## Required action
From the entries below, return exactly the lines beginning at the one that contains "1568x623 pixels." and ending at the one that contains "Given: Click the", both of them included, and only those lines.

--- Material for this exercise ---

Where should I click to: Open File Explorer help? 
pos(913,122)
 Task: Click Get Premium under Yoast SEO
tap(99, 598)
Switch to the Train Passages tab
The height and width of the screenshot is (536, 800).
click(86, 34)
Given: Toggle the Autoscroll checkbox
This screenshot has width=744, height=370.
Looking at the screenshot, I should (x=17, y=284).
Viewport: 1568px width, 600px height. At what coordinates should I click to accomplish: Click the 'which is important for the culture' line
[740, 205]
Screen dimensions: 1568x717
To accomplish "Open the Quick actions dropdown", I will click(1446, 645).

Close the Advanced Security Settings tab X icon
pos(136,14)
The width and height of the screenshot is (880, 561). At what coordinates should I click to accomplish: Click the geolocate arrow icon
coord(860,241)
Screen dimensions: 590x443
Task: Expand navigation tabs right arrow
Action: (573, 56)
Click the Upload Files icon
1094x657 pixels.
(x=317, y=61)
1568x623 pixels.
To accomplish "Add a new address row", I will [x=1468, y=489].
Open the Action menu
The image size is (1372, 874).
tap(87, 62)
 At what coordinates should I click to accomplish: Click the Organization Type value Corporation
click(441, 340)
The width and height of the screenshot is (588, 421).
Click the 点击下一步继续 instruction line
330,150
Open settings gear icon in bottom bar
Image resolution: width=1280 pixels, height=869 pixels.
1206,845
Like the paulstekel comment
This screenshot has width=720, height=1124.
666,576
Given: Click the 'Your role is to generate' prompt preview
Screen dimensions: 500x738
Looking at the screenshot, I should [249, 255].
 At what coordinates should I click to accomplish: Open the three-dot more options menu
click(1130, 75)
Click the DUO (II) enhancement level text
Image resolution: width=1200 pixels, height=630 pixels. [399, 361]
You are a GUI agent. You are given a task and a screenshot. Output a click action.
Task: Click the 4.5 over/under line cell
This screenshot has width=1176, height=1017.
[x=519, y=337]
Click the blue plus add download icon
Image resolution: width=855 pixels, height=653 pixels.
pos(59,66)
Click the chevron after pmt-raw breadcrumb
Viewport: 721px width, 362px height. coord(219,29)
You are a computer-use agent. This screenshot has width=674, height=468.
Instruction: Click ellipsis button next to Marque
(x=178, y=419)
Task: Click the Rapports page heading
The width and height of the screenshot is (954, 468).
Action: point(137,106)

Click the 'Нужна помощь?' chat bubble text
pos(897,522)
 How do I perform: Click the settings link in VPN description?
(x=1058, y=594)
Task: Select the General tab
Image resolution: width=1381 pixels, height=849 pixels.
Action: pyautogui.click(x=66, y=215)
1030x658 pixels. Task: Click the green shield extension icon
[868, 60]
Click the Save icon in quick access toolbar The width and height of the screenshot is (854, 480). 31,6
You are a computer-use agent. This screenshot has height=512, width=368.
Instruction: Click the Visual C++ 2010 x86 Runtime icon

---

## Task result
1568x623 pixels.
To accomplish "Add a new address row", I will [x=1468, y=489].
Open the Action menu
The image size is (1372, 874).
tap(87, 62)
 At what coordinates should I click to accomplish: Click the Organization Type value Corporation
click(441, 340)
The width and height of the screenshot is (588, 421).
Click the 点击下一步继续 instruction line
330,150
Open settings gear icon in bottom bar
Image resolution: width=1280 pixels, height=869 pixels.
1206,845
Like the paulstekel comment
This screenshot has width=720, height=1124.
666,576
Given: Click the 'Your role is to generate' prompt preview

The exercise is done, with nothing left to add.